• EXERCISE DESCRIPTION
Please write out again, unchanged, the rows from the line containing "at (258, 306)." up to and including the final line of the rows.

[begin EXCERPTED RECORDS]

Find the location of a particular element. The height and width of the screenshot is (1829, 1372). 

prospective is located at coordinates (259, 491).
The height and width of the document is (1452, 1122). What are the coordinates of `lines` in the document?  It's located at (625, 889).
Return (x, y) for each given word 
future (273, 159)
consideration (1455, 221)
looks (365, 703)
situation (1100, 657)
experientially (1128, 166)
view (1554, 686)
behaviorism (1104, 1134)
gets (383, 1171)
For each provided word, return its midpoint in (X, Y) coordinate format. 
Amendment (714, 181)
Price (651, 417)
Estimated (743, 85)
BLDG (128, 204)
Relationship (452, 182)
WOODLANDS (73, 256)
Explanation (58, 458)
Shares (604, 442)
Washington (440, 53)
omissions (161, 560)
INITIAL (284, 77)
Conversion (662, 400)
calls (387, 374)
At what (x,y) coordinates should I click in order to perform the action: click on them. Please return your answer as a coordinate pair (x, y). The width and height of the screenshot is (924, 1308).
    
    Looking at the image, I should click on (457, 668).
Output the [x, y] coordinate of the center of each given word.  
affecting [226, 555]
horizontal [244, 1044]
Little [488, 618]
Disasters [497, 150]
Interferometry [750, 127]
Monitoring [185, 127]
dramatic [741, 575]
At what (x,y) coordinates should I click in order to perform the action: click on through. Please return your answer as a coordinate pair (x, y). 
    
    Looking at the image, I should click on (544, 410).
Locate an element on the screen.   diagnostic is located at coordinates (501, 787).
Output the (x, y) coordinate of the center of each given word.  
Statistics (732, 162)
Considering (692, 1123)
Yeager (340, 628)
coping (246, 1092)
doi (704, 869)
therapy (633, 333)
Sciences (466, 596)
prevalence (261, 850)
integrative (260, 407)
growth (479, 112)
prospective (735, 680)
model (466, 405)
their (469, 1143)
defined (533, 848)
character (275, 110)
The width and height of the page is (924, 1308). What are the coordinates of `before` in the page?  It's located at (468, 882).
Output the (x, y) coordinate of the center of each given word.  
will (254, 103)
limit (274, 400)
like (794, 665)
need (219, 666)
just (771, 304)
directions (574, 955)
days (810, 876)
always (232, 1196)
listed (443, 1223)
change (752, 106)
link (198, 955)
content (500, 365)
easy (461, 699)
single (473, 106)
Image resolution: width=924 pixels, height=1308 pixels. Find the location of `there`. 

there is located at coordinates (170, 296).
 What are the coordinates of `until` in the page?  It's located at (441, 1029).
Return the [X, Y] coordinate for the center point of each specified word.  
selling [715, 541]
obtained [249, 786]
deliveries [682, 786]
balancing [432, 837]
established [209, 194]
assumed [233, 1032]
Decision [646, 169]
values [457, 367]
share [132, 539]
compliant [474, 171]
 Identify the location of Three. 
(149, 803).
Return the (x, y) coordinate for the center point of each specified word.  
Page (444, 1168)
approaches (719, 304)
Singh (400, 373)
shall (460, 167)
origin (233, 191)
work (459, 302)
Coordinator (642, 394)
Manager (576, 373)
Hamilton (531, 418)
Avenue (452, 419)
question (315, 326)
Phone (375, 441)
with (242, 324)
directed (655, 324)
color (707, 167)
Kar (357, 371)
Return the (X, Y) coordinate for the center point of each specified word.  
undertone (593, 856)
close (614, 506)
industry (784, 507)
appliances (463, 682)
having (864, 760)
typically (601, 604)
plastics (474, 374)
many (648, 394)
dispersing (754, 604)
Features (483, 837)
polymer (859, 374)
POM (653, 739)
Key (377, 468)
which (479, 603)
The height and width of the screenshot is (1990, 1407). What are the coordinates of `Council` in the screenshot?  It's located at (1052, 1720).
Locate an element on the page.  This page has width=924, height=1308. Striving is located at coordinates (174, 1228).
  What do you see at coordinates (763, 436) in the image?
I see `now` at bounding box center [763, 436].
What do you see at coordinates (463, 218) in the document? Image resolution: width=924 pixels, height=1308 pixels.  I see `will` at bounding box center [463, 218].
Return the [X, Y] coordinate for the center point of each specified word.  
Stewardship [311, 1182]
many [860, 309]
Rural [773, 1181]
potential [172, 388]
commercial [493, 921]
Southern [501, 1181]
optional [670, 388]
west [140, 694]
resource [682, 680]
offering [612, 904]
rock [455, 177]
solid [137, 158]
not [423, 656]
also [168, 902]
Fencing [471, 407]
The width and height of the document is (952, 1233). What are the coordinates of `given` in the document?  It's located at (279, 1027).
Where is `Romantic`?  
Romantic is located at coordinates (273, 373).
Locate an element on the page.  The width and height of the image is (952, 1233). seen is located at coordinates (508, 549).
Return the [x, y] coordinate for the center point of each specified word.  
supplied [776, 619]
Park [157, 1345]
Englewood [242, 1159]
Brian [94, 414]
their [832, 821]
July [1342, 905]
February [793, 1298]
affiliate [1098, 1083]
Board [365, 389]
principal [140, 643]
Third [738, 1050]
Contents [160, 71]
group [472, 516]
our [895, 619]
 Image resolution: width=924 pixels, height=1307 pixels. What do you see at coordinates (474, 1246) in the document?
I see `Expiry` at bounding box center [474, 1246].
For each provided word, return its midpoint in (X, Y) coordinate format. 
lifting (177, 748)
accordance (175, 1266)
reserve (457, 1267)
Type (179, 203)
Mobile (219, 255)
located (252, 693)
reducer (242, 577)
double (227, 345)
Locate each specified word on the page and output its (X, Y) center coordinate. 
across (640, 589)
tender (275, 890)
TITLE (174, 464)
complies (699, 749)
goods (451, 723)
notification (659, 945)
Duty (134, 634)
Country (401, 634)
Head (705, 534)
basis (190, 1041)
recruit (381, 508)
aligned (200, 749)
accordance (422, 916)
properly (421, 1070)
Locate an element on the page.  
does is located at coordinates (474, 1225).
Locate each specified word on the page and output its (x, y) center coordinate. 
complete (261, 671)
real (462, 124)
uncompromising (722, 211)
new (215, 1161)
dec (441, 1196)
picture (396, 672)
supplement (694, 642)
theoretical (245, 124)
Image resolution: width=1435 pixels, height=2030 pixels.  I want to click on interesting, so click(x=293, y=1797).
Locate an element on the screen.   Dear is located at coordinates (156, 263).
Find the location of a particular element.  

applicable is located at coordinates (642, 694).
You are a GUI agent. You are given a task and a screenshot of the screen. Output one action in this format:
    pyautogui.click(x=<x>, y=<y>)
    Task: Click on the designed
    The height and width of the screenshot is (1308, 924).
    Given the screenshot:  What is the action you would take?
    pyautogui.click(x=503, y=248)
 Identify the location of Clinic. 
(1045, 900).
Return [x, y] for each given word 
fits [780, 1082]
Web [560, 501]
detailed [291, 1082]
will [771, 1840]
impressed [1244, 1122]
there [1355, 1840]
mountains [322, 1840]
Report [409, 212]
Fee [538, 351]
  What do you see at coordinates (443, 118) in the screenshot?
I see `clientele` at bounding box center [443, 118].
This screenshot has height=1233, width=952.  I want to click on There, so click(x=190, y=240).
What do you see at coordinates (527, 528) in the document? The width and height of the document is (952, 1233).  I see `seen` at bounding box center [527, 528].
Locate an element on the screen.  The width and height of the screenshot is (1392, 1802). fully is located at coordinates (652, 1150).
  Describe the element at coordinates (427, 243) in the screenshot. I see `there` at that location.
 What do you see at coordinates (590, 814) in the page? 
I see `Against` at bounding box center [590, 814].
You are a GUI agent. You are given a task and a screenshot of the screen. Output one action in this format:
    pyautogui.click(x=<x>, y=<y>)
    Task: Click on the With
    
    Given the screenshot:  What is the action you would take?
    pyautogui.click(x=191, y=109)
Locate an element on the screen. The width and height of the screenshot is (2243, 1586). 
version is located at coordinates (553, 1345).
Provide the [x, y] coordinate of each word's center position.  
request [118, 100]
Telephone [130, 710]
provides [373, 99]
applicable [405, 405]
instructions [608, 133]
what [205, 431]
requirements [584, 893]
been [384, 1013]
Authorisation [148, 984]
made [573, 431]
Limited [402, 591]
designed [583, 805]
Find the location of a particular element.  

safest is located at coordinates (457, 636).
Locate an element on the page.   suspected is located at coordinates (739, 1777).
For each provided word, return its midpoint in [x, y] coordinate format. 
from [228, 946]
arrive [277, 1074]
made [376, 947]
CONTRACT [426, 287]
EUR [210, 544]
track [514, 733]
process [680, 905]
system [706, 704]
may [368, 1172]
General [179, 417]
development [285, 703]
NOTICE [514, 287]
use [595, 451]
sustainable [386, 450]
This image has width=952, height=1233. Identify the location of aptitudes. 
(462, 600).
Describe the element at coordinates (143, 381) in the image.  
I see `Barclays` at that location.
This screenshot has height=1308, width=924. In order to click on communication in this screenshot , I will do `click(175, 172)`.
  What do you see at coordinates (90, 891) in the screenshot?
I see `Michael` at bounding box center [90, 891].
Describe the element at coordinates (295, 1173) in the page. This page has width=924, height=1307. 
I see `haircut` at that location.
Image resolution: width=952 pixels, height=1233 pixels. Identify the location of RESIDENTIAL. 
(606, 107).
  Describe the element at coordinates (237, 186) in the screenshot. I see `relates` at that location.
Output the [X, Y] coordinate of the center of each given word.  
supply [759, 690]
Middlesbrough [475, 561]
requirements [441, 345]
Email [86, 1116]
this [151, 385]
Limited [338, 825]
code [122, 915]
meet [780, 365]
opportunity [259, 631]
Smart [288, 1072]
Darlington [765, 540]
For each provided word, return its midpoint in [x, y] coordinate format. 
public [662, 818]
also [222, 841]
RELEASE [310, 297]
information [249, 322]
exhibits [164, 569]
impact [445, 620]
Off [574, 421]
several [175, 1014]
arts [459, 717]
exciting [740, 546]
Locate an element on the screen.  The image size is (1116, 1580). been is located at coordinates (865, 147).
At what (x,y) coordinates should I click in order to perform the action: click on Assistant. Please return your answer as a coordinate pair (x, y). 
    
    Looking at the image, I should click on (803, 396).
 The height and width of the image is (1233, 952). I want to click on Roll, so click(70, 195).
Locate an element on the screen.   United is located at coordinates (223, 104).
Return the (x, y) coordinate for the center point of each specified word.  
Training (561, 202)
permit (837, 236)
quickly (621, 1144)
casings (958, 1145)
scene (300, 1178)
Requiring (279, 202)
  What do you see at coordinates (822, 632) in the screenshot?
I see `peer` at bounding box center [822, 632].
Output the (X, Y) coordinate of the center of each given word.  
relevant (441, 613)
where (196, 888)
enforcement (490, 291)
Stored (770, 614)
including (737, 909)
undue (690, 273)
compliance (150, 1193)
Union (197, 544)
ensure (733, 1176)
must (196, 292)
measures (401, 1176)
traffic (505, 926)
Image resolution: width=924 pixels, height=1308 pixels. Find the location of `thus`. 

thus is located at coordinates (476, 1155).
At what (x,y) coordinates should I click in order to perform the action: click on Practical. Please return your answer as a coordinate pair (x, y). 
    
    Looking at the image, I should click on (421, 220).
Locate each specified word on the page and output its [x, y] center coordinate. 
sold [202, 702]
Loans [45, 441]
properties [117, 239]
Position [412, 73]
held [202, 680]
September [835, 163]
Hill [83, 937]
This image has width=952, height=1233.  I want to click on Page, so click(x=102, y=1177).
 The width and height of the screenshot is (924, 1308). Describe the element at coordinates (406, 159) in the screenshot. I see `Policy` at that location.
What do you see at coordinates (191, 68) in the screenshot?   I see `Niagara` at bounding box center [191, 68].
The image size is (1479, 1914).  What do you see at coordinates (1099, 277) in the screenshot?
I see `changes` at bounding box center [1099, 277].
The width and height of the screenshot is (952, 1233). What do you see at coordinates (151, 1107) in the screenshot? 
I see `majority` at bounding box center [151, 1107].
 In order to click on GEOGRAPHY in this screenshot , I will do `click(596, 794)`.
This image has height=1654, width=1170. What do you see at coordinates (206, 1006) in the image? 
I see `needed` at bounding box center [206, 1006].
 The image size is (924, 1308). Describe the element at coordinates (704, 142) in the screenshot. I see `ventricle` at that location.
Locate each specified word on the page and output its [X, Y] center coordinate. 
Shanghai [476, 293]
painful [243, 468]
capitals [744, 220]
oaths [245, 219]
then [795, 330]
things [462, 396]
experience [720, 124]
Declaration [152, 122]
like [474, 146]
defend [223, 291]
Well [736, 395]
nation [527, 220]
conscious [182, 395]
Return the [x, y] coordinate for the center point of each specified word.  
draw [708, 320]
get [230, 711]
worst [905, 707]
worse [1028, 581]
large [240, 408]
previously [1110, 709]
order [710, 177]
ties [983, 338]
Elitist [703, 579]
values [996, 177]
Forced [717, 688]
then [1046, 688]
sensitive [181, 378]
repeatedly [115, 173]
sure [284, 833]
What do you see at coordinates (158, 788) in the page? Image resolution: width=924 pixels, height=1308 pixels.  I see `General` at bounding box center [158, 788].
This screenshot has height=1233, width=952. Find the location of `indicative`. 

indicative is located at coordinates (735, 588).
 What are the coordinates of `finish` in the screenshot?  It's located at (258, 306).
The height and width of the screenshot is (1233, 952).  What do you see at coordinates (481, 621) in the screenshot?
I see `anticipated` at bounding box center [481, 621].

[end EXCERPTED RECORDS]

• WRITTEN ANSWER
 What are the coordinates of `finish` in the screenshot?  It's located at (258, 306).
The height and width of the screenshot is (1233, 952).  What do you see at coordinates (481, 621) in the screenshot?
I see `anticipated` at bounding box center [481, 621].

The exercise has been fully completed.